First, the way in which the Court of Justice handles this new power is quite nuanced and clever. It does not impose the penalty payment in concreto, only in abstracto. After considering the facts, the Order imposes at least a 100.000 euro/day penalty payment in case that the Polish authorities continue to ignore the decision of the Court. But it is for the Commission to ascertain, in a period of time granted by the Court, whether such conduct still persists. This is a smart move on the part of the Court, with a typical stick and carrot approach to a sensitive dossier. In addition, the Court has bought the Polish government’s argument on the need to protect pedestrians from the fall of heavy branches and trees, and thus the Order allows measures that are strictly necessary to achieve the goal of protecting the security of the premises. It is for the Commission, not the Polish government, to monitor the measures and report to the Court.
But the most interesting point of the Order is cleverly hidden in paragraph 102. At the very end of the passage, shortly after considering the fact that the Vice-President’s Order was ignored by the Polish authorities, the Court of Justice adds:
“Indeed, the power to enforce upon a Member State the provisional measures enacted by the judge in interim relief procedures, with the faculty to impose a penalty payment in case of non-compliance, is intended to guarantee the effective application of Union law, which is an inherent value of the rule of law enshrined in Article 2 TEU, upon which the Union is founded” (my own translation).
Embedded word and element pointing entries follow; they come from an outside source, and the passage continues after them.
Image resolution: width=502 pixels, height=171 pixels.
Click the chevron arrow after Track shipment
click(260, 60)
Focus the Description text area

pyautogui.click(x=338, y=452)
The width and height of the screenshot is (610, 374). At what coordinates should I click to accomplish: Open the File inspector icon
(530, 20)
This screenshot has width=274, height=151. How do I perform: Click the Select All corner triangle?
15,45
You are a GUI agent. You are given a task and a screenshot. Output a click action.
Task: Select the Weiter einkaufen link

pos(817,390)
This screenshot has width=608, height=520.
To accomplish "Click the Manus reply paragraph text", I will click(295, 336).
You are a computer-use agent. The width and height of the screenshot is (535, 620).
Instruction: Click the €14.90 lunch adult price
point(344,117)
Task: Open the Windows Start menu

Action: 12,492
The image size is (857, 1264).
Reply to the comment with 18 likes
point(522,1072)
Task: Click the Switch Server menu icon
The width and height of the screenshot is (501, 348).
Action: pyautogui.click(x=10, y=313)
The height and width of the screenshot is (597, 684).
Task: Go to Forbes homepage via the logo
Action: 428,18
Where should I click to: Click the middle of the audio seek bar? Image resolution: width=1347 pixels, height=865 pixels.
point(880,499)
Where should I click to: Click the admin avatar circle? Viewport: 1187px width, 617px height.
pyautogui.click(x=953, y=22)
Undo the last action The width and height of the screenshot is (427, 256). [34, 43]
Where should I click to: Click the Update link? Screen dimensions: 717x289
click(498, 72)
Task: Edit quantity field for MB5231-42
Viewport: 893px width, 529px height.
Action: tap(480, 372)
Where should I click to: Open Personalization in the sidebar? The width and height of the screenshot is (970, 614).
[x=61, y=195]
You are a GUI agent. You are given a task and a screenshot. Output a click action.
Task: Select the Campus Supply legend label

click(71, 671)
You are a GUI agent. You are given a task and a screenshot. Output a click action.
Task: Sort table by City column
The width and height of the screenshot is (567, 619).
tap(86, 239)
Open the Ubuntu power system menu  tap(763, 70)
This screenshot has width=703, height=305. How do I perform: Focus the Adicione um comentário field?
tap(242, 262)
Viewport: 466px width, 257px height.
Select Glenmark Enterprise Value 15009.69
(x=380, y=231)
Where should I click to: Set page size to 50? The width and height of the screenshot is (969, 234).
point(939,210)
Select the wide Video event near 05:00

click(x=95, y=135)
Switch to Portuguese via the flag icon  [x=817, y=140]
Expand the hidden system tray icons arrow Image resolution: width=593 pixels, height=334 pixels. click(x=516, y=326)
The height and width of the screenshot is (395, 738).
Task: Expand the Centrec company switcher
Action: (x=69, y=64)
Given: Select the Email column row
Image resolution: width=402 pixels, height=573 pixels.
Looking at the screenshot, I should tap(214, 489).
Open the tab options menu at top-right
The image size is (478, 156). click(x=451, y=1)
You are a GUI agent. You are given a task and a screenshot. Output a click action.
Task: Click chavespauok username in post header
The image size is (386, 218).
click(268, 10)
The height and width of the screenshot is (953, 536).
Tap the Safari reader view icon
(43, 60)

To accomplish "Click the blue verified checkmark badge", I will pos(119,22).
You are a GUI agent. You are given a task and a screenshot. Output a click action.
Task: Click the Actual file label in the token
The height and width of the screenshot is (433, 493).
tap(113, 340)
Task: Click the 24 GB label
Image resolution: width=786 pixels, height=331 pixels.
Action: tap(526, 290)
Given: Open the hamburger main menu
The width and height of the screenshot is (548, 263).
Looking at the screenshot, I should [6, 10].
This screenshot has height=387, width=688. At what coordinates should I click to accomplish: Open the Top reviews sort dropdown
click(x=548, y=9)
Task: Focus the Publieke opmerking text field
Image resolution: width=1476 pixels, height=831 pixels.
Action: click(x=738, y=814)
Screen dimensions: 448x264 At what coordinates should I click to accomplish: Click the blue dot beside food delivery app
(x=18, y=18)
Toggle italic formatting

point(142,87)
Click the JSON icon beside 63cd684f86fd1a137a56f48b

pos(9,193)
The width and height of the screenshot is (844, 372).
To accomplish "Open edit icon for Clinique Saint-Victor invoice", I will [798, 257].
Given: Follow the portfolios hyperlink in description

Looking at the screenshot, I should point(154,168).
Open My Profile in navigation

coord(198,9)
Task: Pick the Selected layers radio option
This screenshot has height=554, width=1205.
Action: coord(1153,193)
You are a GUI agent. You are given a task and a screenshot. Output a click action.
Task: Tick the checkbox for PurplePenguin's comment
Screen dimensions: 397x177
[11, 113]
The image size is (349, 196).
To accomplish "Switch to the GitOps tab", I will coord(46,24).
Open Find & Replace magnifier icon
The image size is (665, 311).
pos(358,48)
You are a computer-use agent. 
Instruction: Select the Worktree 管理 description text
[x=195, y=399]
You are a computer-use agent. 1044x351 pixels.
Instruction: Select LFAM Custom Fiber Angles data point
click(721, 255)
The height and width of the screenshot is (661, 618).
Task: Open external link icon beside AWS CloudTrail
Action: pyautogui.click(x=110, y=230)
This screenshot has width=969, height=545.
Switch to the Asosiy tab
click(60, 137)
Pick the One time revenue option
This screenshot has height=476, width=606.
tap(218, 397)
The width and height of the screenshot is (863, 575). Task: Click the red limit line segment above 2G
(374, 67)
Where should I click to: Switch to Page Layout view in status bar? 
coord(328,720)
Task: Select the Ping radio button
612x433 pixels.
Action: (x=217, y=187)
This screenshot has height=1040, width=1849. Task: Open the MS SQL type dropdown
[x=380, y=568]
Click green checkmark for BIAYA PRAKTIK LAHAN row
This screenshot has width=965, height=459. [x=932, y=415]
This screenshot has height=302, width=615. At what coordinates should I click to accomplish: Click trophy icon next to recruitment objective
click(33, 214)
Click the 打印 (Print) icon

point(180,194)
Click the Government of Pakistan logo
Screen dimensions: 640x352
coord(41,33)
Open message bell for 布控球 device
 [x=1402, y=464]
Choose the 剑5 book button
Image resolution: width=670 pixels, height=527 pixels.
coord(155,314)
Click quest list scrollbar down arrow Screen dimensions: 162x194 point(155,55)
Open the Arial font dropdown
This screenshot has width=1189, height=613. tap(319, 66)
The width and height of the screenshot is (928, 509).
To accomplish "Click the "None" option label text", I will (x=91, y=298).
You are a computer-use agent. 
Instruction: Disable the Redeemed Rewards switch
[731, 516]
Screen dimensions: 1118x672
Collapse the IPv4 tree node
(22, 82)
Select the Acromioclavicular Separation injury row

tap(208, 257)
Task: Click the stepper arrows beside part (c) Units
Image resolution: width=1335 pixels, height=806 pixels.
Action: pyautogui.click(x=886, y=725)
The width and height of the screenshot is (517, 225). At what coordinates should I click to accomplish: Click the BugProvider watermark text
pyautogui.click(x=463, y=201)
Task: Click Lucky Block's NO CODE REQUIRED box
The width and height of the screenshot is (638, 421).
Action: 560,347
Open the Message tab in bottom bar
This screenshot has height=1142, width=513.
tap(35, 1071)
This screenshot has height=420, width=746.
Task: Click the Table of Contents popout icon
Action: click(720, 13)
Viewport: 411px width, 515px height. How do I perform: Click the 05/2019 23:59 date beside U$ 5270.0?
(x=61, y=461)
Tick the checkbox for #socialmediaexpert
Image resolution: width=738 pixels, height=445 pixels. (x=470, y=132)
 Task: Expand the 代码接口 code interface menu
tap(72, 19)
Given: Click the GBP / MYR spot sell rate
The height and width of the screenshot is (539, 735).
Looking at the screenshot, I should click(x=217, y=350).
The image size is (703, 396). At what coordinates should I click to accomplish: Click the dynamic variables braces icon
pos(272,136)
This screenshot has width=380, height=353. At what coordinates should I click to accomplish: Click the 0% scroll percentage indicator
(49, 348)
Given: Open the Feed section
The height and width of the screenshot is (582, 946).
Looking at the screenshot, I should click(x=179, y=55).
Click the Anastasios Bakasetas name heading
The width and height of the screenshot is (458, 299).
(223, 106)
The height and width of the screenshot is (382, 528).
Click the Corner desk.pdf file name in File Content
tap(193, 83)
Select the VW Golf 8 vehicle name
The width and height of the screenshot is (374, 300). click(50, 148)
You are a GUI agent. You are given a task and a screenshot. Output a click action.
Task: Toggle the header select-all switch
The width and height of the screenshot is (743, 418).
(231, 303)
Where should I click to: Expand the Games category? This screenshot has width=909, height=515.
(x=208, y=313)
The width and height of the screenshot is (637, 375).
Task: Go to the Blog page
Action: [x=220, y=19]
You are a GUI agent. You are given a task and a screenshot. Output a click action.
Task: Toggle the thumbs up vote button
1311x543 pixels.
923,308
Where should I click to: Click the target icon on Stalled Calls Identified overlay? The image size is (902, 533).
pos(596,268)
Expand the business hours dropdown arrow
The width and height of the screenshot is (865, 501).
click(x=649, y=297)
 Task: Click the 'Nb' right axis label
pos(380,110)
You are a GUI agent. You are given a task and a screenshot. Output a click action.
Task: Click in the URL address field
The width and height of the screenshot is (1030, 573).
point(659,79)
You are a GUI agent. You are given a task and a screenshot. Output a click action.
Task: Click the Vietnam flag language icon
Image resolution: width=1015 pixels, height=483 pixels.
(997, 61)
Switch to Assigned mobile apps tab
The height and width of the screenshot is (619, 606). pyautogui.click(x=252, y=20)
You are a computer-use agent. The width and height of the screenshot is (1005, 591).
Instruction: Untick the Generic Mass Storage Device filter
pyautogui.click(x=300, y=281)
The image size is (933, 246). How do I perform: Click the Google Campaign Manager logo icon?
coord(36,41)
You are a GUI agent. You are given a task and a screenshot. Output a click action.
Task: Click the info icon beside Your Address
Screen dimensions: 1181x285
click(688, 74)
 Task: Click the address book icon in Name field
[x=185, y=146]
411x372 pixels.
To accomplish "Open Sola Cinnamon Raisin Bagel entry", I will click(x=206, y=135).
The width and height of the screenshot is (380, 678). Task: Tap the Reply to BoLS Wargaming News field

For the first time, the Court of Justice has shown its teeth in the Polish crisis, and it has done so pointing very subtly to the nuclear option. So far, the messages were nuanced, in public or even in private. The Court of Justice would not tolerate attacks on the rule of law and on national courts, or so was the narrative when judges of the Court were asked in academic conferences or in public speeches. These comments were usually a reaction to the news about domestic measures in some Member States, in which national courts or officials were targeted by populist governments in the name of “the people”. But now it is for the Court of Justice to witness how it is the victim itself of an attack on the rule of law. Constitutional Courts were being ignored in some Member States (Poland, Spain…), and then came the turn of the Court of Justice.
The reaction from Luxembourg has not taken long. By September of 2017 it was obvious that the Polish government was ignoring the ruling of the Court rendered in July. Two months later, in Grand Chamber, the Court of Justice has sent the strongest possible message, in an interim relief procedure and creating, in an innovative but (in my opinion) convincing way, pecuniary tools to make sure that the measure takes a painful bite from the Polish budget. At the same time, the Court has hinted at the tools that Article 2 TEU can provide, for the time being on a provisional basis. Who knows what other jurisdictional instruments could this provision grant if the State’s misconduct continues.
Article 2 TEU is now starting to take shape as a relevant normative utensil in the Court of Justice’s toolbox. The first time it has shown its teeth it has allowed the Court to reinvent provisional measures in the name of the rule of law. The next time it is used again, I wonder what surprise the Court is willing to share with us… in the name of the rule of law.
The courageous Court of Justice, the creative but fair and balanced jurisdiction that was so deeply missed in the humanitarian visa case, is back in business again. Hopefully it is here to stay.